La clave está, por un lado, en un guión impecable que dosifica maravillosamente la intriga (salpicando la acción de brillantes pinceladas de humor) en una progresión constante hasta llegar a un final sorprendente y genial. Y siempre sin recurrir a trampas facilonas, y ello porque estamos ante una intriga inteligente que, si bien es cierto que juega con los límites de lo plausible, nunca los depasa; manera ésta de lograr resultar convincente al tiempo que no deja de sorprender nuestra perspicacia.
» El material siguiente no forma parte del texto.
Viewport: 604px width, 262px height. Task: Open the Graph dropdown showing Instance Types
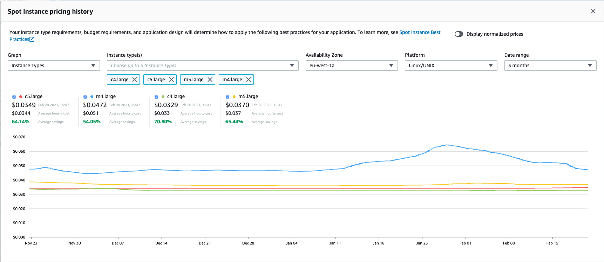(54, 66)
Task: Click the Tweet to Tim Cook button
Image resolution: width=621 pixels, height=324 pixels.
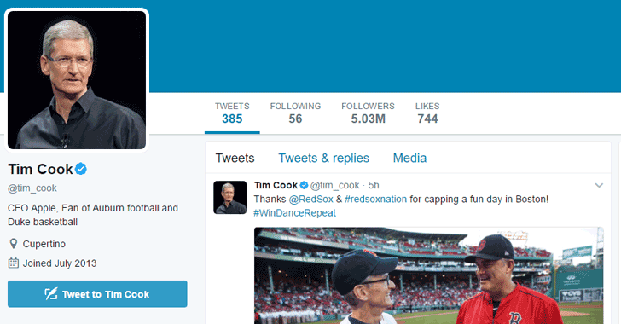Action: click(x=97, y=294)
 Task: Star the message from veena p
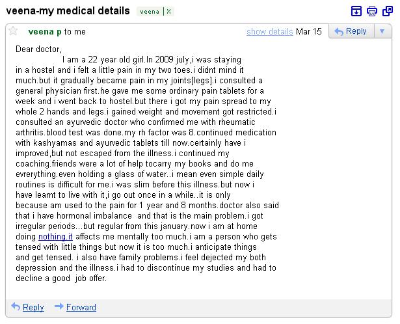pos(13,31)
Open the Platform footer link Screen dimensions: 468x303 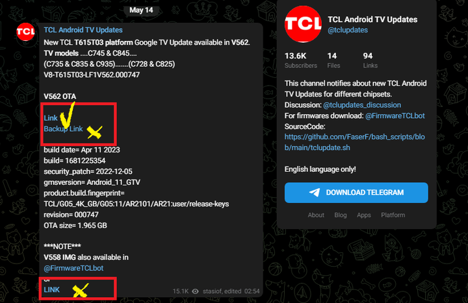[x=393, y=215]
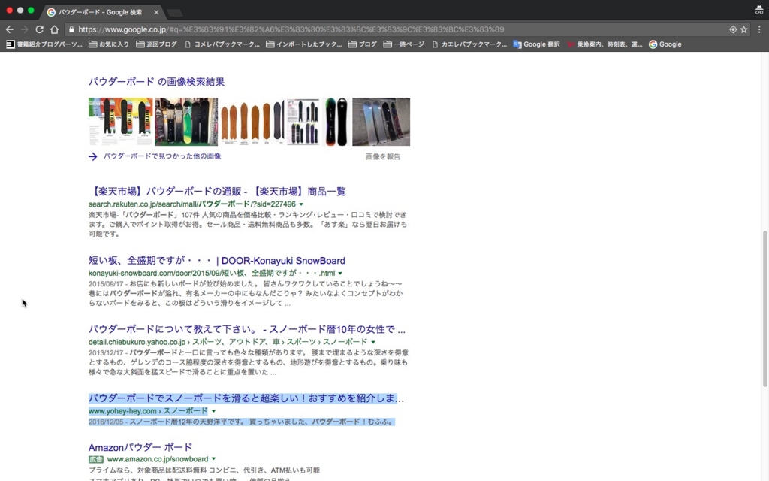
Task: Click the browser back arrow
Action: [x=10, y=29]
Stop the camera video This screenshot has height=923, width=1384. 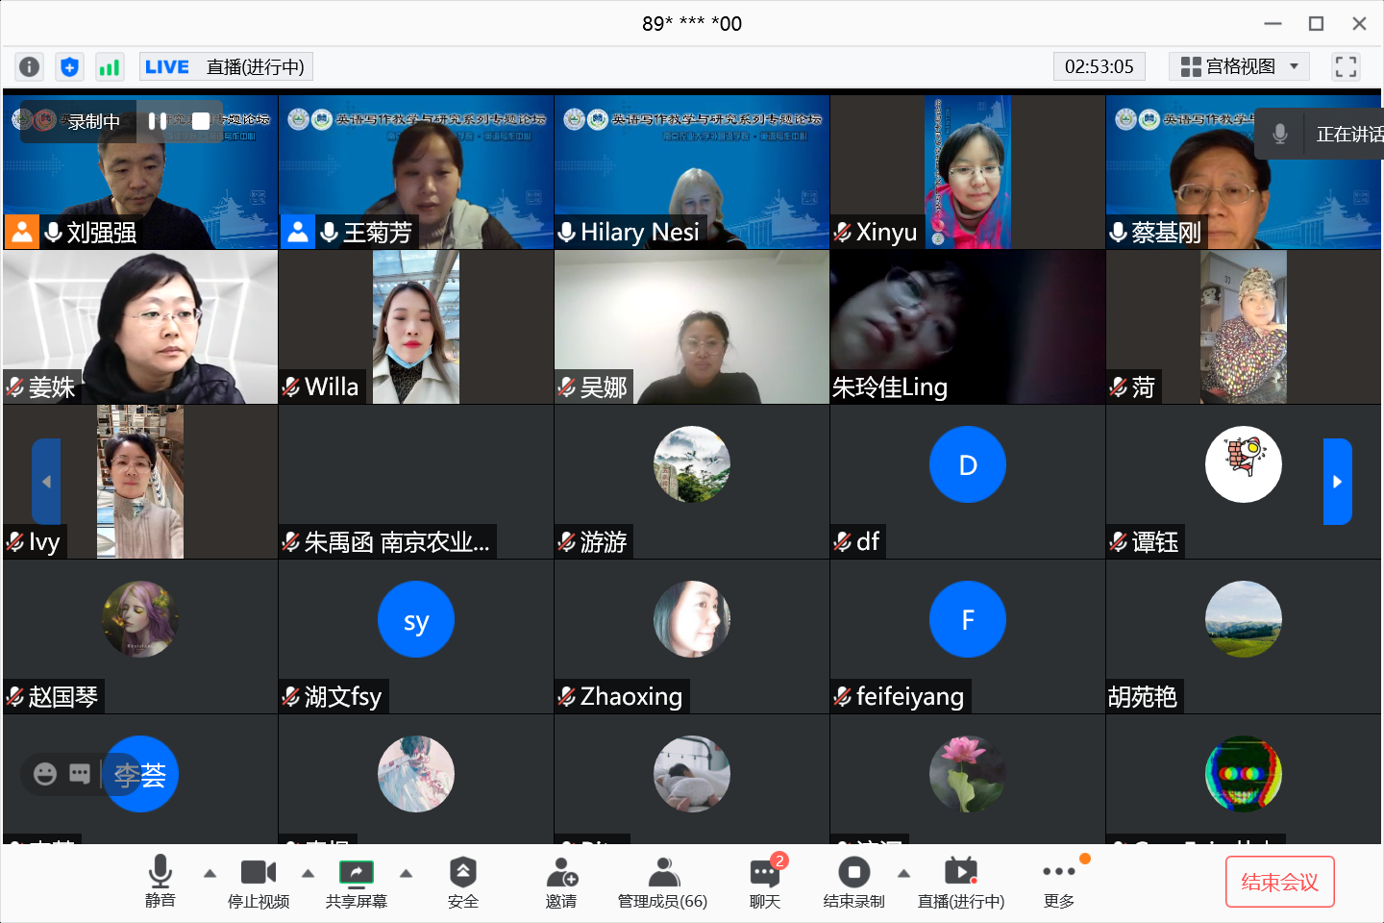pos(258,882)
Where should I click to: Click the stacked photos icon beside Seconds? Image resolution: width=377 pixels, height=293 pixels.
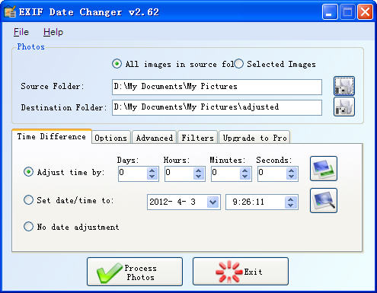pyautogui.click(x=324, y=168)

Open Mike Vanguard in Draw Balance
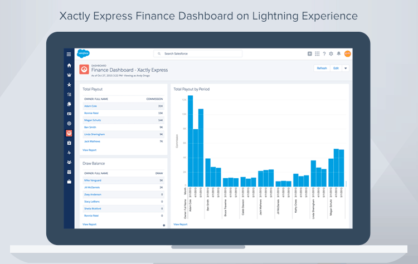tap(92, 180)
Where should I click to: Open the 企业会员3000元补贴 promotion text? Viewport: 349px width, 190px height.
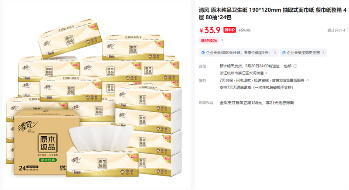(x=238, y=52)
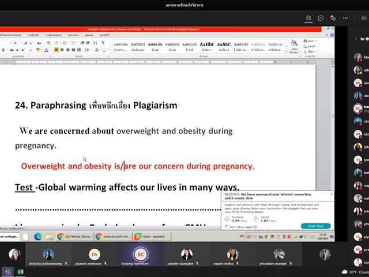Viewport: 369px width, 277px height.
Task: Open the more actions ellipsis menu
Action: [x=345, y=18]
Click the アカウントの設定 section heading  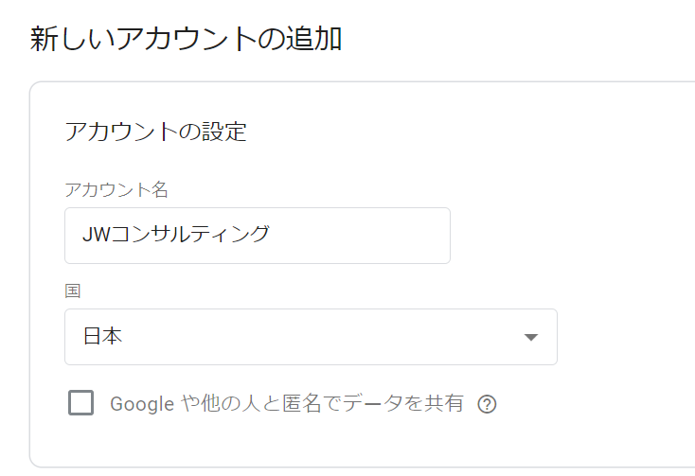click(x=155, y=132)
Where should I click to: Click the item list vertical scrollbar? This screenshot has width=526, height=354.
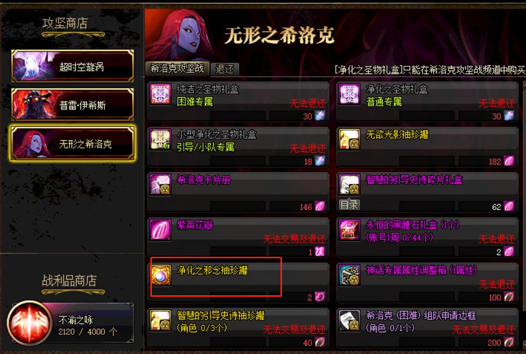point(524,215)
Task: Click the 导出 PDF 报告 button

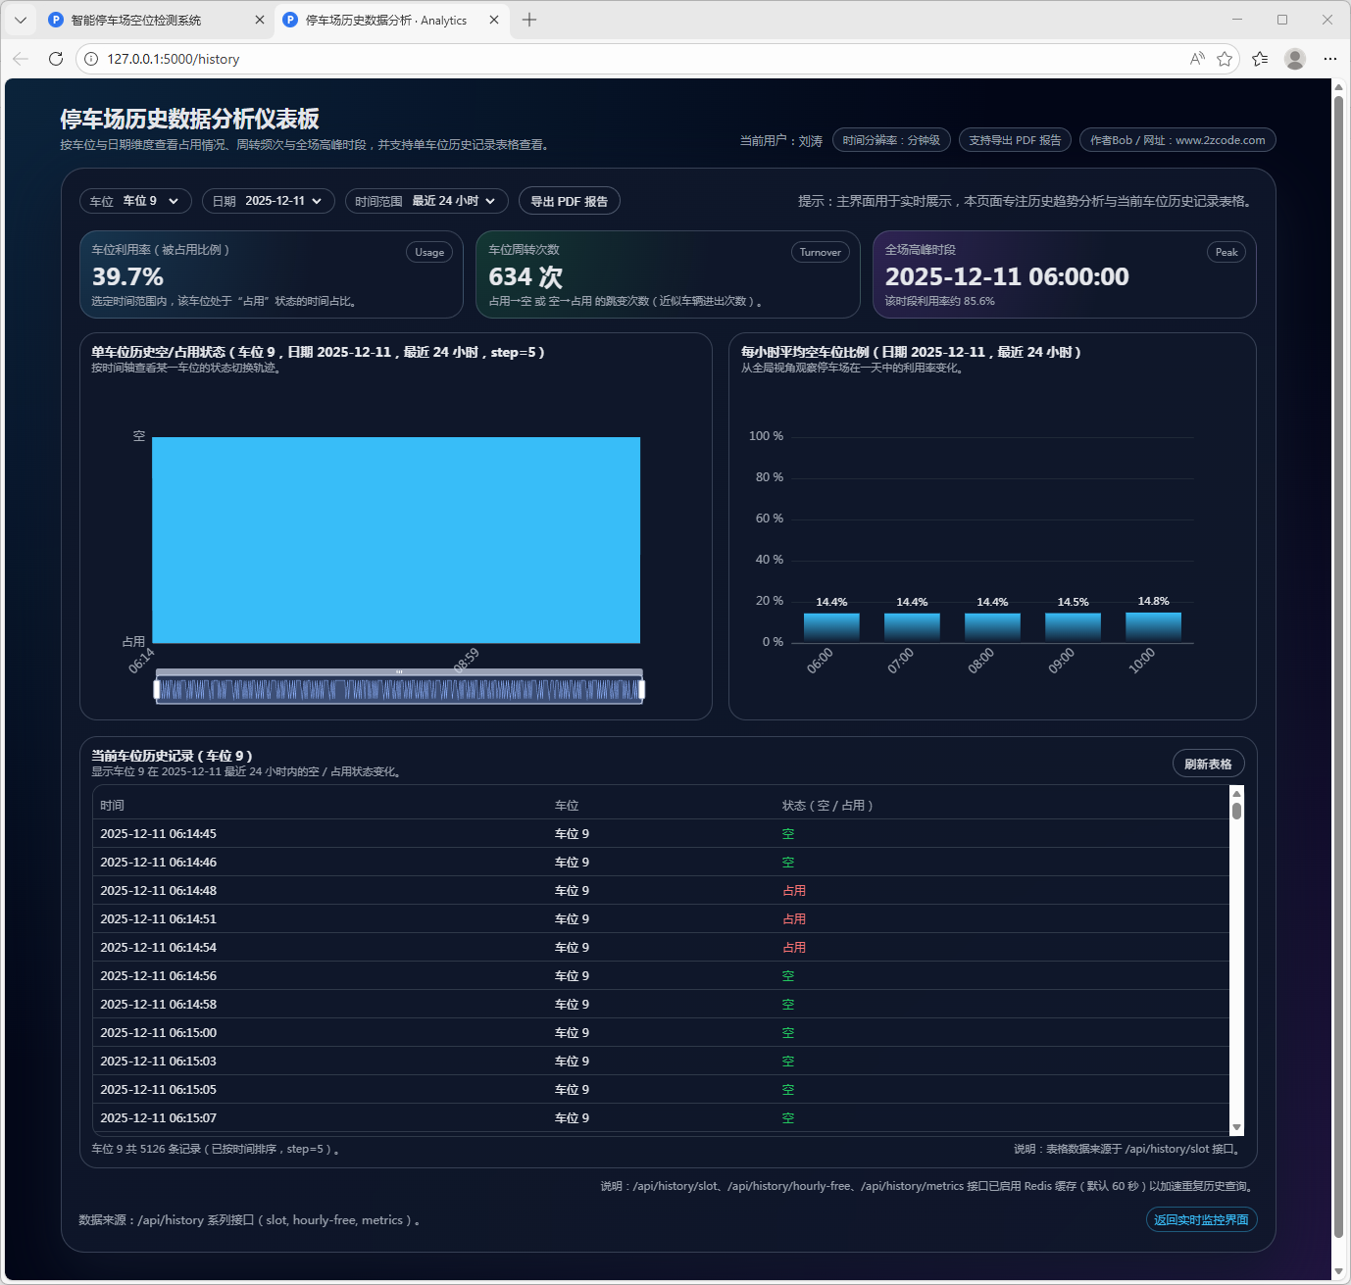Action: (569, 201)
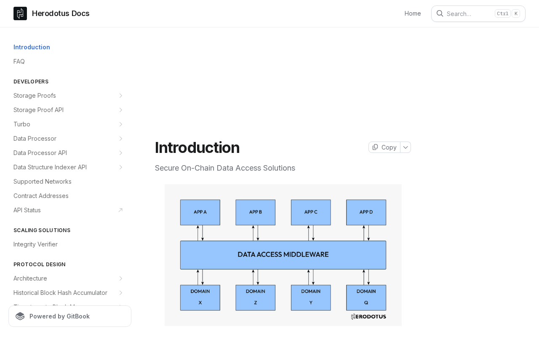539x337 pixels.
Task: Expand Data Structure Indexer API section
Action: [120, 167]
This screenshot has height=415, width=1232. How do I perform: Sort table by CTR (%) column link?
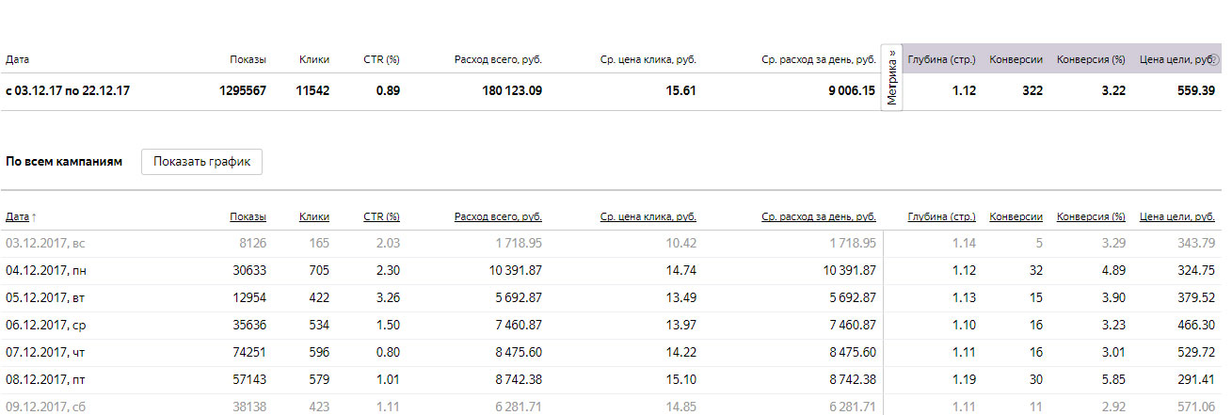tap(381, 216)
Y por otro lado, sin duda, está el acertado reparto, con unos actores geniales comenzando, como no, por el siempre excepcional Charles Laughton: un actor soberbio, carismático y que llena la pantalla como muy pocos han hecho. Sería impensable imaginar Testigo de cargo sin su presencia. Es tal su protagonismo que le sucede como a Marlon Brando en El padrino, creando un prototipo de abogado inteligente y gruñón imposible de superar. Junto a él, el carismático Tyrone Power, un actor quizá no suficientemente valorado y dotado de un atractivo y un carisma especial y que le da a su personaje esa dosis de indeterminación, de duda, al tiempo que creemos firmemente en su inocencia; a su lado, la grandísima Marlene Dietrich que en el papel de la esposa misteriosa y antipática borda su papel, llegando a hacerse casi odiosa al tiempo que no terminamos de comprenderla, enfrentada a esa devoción total de su esposo. Terminamos con la repelente enfermera, Elsa Lanchester (que era la esposa en la vida real de Charles Laughton), en otra interpretación sobresaliente para redondear un reparto excepcional.
Lo maravilloso de todo es ver como se puede crear un film único y soberbio de una manera tan sencilla, sin artificios, con una narración diáfana, fruto de un trabajo serio que se toma el tiempo para no caer en absurdos y poder ofrecer un film digno y cautivador. Cuando, una vez finalizado el film, nos paramos a buscar aquello excepcional, nos damos cuenta que lo excepcional no es más que el hacer de lo sencillo una obra de arte.
Quizá el mayor elogio que le puedo hacer a la película es reconocer que, aunque se trata de un film que basa su argumento en la intriga y la sorpresa, con lo que visto una vez podría considerarse "terminado", es siempre un placer volver a ver la película y comprobar como logra hacerme disfrutar en cada ocasión como si fuera, prácticamente, la primera.